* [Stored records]
══════

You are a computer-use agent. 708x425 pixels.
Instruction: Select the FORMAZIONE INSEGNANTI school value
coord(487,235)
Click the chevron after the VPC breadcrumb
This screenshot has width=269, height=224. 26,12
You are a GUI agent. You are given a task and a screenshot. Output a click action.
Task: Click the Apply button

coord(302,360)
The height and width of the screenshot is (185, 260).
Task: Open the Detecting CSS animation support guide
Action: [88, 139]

══════

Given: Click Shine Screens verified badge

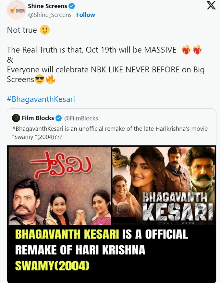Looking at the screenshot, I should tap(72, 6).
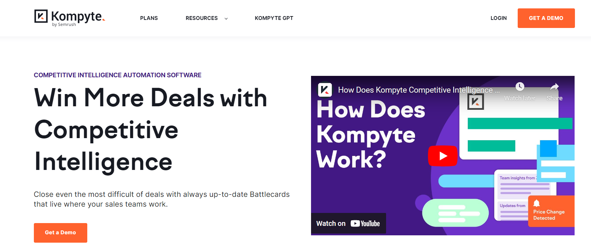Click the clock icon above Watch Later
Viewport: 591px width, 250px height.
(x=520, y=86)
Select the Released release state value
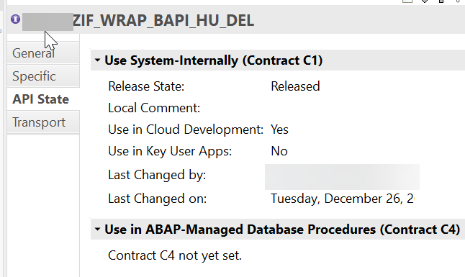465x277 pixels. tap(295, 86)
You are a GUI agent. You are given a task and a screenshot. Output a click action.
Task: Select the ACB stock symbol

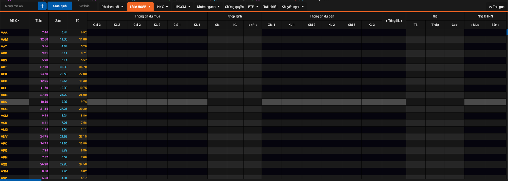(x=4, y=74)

══════

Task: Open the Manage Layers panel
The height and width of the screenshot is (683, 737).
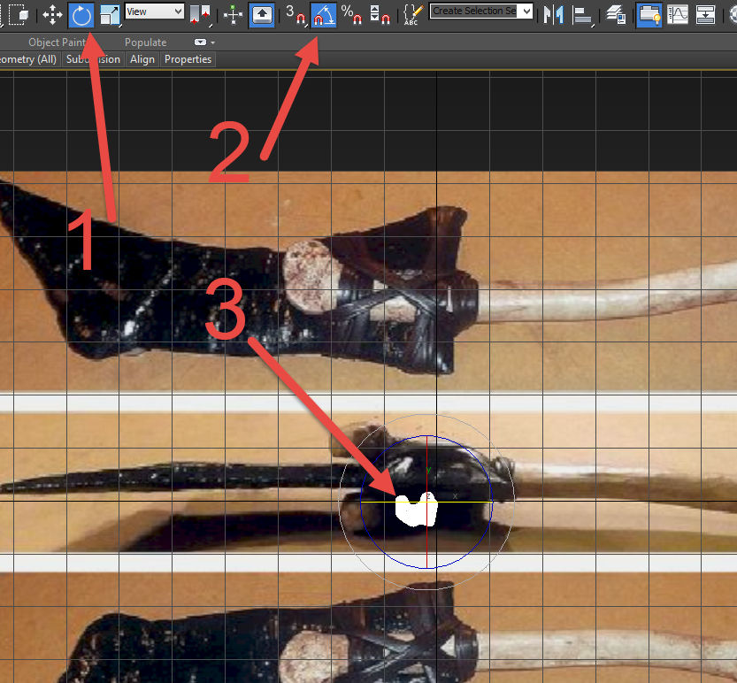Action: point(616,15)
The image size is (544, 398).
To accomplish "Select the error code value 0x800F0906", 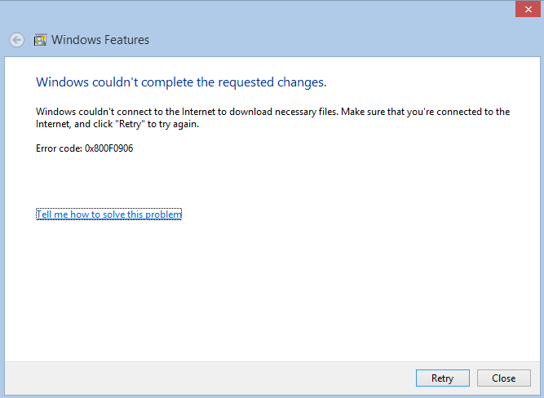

══════

* [Problem to solve]
Your reply should hold nothing but the lines above, from the one containing "The image size is (544, 398)." to the one containing "the error code", reproduced exactly minus the pictures.

* [Answer to this exercise]
The image size is (544, 398).
To accomplish "Select the error code value 0x800F0906", 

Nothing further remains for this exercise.